** PASSAGE PROVIDED **
┏━━

Now for a closing aphorism: 
Human beings are the only animals that pee in their pants.


Wednesday, May 13, 2020

The Scheme of Things?

For much of my life I have more or less believed in The Scheme of Things. Having been indoctrinated into Catholicism, the scheme was God and also The Mystery of God. Over time, especially as I "sat zazen" for many, many years, the scheme became Greater Context. The word "scheme" implies something planned, something intended, rather than simply just what happens. So the word itself has implications of which I am quite unsure and which I find myself questioning. I have a thought: The road we make is the road we take. The Scheme of Things implies that it is all God's Scheme of Things, which does not resonate with me at all. For all I know it could be true, but even if it is, it is far, far too simplistic and rather too stupid. I do believe in Fate but also in myself as integral to my own fate. Krishnamurti said that we make our own path with each step we take. But then, with all due respect Mr. K, we also greatly tend to follow the path of least resistance, which is to say, of least thought. We tend to be herd animals with herd instinct and we head to the great sociocultural barn. If we are sheep, we are shorn, castrated and eventually eaten. If we are cows, our horns may be capped as well. Now for an aside: I recently went to the meat counter at the Piggly Market and was waited upon by a butcher who had just been cutting meat off a carcass. She, the butcher, had a big tattoo on her forearm of a diagram of a cow with all of its particular "cuts" lined out in the picture. I told her, pointing to the tattoo, "That's perfect." She said, "Yes, and I use it too." I knew this blog had a direction.

┗━━

** DATASET CONTENT **
┏━━

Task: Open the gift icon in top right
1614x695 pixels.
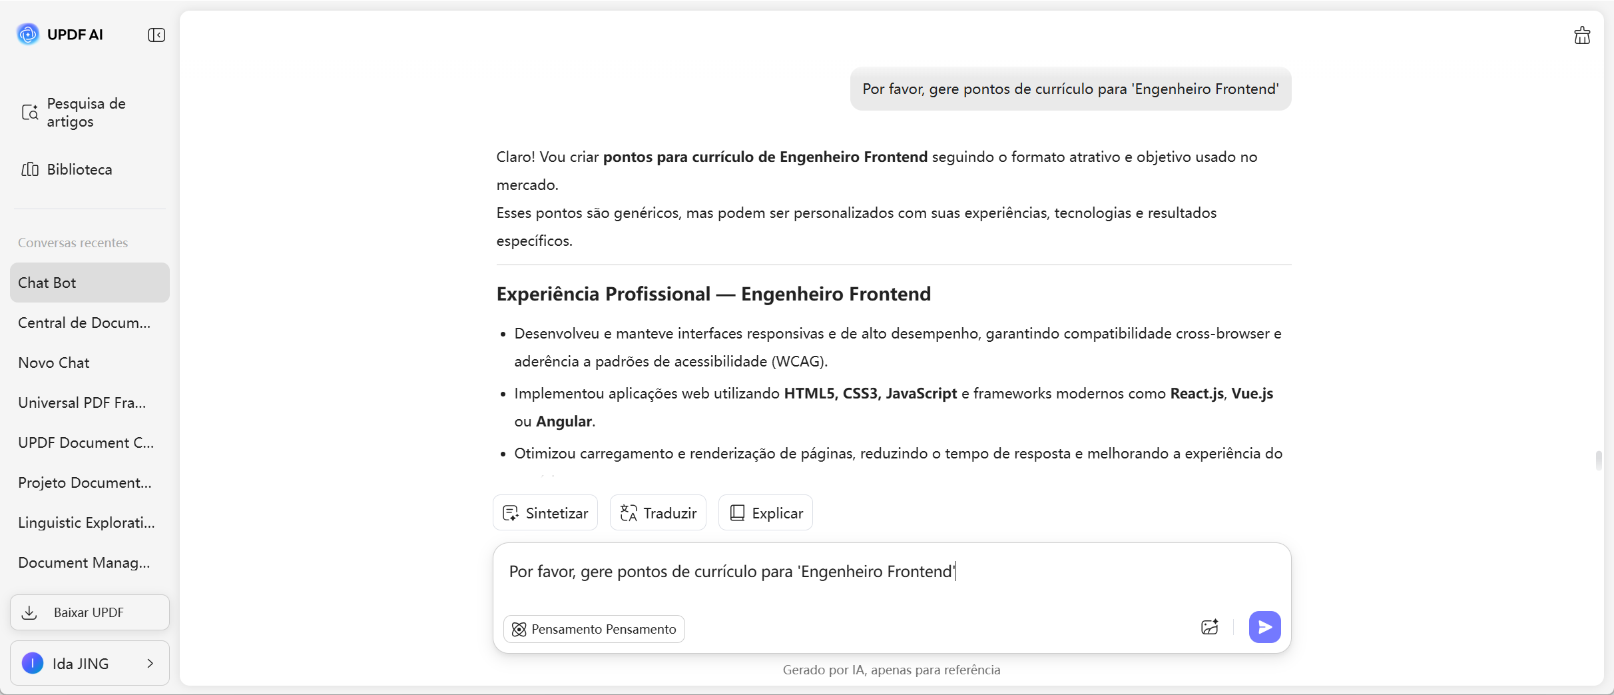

┗━━

** EXERCISE **
Pick up the blog post on The Scheme of Things after its final sentence and keep writing it in the same voice.

** FINAL ANSWER **
So I do still tend to believe in a Greater Context, though no longer The Greater Context. I question just about everything I think too frequently, including my thinking it and my questioning. It's as though I see right through my whole rational for thinking it before I think it. I see right through myself and the rationale for my own being. Yet I am right here in this body on this planet in this solar system typing away as if I had something to say that should be said. The only real solace is that I am writing this to a "world out there" that is not really there at all, even though we all believe it is there because we can see it, hear it, touch it, smell it, and so on. As I observe myself in this world in this moment of history, I shake my head in judgment of the absurdity which appears to prevail, wondering why, at the same time, why it is that I seem to focus on the insanity rather than the sanity, which also prevails in its own underlying way. I also largely wonder about my own impending death which follows like clockwork my own strange but true, fascinating, ridiculous but true, life.

I used to believe very much that it's obvious that we are born again into new bodies with new lives. We are big walking, talking worms, or radishes. I find it strange but true that I have to eat food and eliminate it daily every day of my life. That I find this so odd seems to imply that I remember NOT being in a flesh-form, as it were. In fact I do and I also specifically remember many previous lives but not when I actually "got on the wheel," as they say. Living in this world is most interesting and not so hard if you know what the state of things is, but knowing the state of reality is the life-long challenge. Not only knowing but accepting, which is actually even more essential than knowing.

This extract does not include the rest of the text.